#### [REQUEST]
Answer these questions from the waffle history text below.
(a) What creature was the only one to see the world's first waffle?
(b) How long did the first waffle hover before it vanished?
(c) What did Aristotle do to prove that more than one waffle can exist at a time?

═════ PASSAGE SHOWN ═════

Since the beginning of time, waffles have been one of the most popular breakfast foods in the world. The history of waffles is a long one, filled with drama and adventure. Here are the 13 greatest moments in waffle history.

1) 150 Million B.C.: The world’s first waffle blinks into existence out of nowhere, hovers in midair for 10 seconds, and then vanishes into thin air

The world’s first known waffle appeared hundreds of millions of years ago, during the Late Jurassic Period, when dinosaurs ruled the Earth. One afternoon, a medium-sized Belgian waffle suddenly materialized out of thin air about four feet off the ground and hovered there silently for about 10 seconds before abruptly vanishing forever. The only living creature to see the world’s first waffle was a passing stegosaurus, who stared at the floating waffle until it disappeared. While the ancient reptile probably didn’t understand what he was looking at, he is nevertheless the first living creature in the history of our planet to see a waffle, and for that he must be celebrated. It would be countless eons before another waffle would appear on Earth, but this one was the first, and for that it will forever hold a hallowed place in waffle history.

2) 339 B.C.: Aristotle discovers that more than one waffle can exist at a time

In the ancient world, it was long believed that only a single waffle could exist at any given time. If you wanted to make a waffle but there was already a waffle that existed somewhere else, you had to wait for someone to eat that first waffle before you could make any additional waffles. This all changed thanks to Aristotle and his bold, unconventional way of thinking about waffles. Aristotle hypothesized that if there was already a waffle somewhere in the world, you could potentially cook a second waffle, thereby creating a world with multiple waffles. Aristotle proved this revolutionary theory by cooking two waffles and slapping them together like cymbals. Thanks to the Aristotelian Principle Of Multiple Waffles, we now know that as many as 600 waffles can exist in the world at any given time.

═════ DATA ENTRIES ═════

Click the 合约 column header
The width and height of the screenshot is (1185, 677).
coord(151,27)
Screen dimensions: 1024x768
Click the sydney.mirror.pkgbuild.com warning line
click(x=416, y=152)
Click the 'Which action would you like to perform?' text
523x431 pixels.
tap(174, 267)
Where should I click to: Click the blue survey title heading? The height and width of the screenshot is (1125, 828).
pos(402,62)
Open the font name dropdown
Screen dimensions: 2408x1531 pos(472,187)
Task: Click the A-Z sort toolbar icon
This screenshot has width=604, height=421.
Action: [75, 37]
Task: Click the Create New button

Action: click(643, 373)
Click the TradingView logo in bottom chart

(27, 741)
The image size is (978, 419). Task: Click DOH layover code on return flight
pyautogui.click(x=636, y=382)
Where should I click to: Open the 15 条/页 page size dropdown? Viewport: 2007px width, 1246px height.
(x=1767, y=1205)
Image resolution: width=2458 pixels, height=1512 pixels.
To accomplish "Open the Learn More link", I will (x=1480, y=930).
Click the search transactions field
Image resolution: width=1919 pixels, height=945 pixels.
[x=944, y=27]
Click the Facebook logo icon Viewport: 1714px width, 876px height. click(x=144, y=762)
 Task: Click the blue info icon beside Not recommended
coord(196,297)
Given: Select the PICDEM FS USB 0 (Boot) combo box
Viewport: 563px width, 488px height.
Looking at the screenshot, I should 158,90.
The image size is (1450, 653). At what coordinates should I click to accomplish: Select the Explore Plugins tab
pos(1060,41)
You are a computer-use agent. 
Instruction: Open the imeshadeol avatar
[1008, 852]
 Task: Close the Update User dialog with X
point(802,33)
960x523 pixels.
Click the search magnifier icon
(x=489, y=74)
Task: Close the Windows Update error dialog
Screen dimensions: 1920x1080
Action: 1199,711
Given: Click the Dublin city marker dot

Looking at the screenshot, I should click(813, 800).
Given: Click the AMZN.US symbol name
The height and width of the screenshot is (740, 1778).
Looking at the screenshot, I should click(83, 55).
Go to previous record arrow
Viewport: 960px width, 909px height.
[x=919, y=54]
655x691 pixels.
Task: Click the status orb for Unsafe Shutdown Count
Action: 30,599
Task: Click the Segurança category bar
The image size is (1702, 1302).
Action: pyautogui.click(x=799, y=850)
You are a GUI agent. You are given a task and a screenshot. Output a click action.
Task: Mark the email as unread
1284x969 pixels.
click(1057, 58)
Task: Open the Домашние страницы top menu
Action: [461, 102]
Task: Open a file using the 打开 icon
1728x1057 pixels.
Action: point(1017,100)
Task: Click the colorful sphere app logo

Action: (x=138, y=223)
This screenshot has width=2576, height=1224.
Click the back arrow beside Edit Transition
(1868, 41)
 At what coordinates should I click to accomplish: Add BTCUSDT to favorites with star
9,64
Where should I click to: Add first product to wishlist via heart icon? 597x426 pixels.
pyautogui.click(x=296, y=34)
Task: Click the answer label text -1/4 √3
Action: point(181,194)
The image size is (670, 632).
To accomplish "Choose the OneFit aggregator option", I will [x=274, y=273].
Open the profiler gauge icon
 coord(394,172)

═════

#### [TASK SOLUTION]
(a) A passing stegosaurus.
(b) About 10 seconds.
(c) He cooked two waffles and slapped them together like cymbals.